While some back-end processes may be decentralizing in this new business model, it is unlikely that banks will need to surrender their core functions of saving, investing and lending money. While it’s true that Amazon already lends money to supplier partners and customers, businesses that require a loan running into millions of dollars are still going to approach their (heavily regulated) bank for that particular service.
What will change is the way in which back office processes are managed and reimagined. A lot of the low-hanging fruit has already been picked in the B2C environment, such as apps that enable consumers to apply for loans and credit that can be approved within minutes.
The next stage will be to identify any process that can be automated and to use machine learning and AI to improve it by ensuring that data is collected, shared and routed to the right places automatically, depending on a set of complex rules.
Just as the legal profession has seen a huge uptake of machine learning in the production of electronic evidence and contract writing, so will financial services adopt technology like robotic process automation (RPA) to cut manual tasks out of the day to day work of bank employees.
Anywhere there is a spreadsheet being manually updated in a bank is an opportunity for app developers to introduce a better, more efficient way. That includes financial modeling, credit risk decision making and even investment banking.
The pressure for change is undoubtedly coming from a generation of B2B customers who are now used to a less clunky and inefficient way to interact with providers and want to see the same user experience being made available in other areas of their lives that they get from e-commerce sites.
It’s good to talk
In the world of consumer applications, speed is everything and expectations are being driven to ever greater heights. In years gone by, it was acceptable for banks to expect customers to wait in their branches to speak to a customer service assistant who could help them open a bank account on the basis of a series of paper documents.
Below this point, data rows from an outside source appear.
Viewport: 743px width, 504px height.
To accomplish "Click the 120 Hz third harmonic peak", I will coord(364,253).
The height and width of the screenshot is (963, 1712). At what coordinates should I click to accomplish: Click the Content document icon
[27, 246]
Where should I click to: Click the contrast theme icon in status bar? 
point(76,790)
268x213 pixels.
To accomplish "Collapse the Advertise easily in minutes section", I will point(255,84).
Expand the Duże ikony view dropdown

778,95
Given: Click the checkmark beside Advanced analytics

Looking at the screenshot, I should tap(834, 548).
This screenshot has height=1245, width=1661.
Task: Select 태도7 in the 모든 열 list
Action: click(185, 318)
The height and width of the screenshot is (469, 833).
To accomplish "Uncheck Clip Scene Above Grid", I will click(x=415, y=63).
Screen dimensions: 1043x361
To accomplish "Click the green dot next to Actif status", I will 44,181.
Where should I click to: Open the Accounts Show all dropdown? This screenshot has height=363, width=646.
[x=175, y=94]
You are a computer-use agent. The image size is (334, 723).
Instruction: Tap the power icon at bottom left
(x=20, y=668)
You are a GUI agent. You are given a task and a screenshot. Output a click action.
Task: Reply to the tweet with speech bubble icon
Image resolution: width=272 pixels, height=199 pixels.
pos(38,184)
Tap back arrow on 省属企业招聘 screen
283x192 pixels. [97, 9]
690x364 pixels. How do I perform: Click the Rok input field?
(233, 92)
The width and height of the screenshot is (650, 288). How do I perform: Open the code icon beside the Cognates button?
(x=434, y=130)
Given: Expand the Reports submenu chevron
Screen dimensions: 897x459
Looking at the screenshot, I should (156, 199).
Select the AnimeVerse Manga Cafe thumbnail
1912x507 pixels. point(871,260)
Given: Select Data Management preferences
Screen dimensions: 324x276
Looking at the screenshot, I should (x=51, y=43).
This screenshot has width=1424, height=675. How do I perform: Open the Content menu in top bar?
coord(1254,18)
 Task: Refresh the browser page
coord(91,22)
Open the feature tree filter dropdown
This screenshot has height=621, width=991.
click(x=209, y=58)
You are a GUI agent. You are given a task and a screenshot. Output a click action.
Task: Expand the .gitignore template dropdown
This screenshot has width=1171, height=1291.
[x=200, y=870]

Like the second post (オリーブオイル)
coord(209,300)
Today, it is possible to open an account or order a credit card in minutes. But even that is getting too slow for younger consumers, who would not think twice about using a home assistant like Alexa or even the Facebook Portal to take out a new credit agreement.
Remember when people were worried about entering personal data onto websites or over the phone to contact centres? It’s only a matter of time before home assistants are well ingrained in the Fintech development landscape.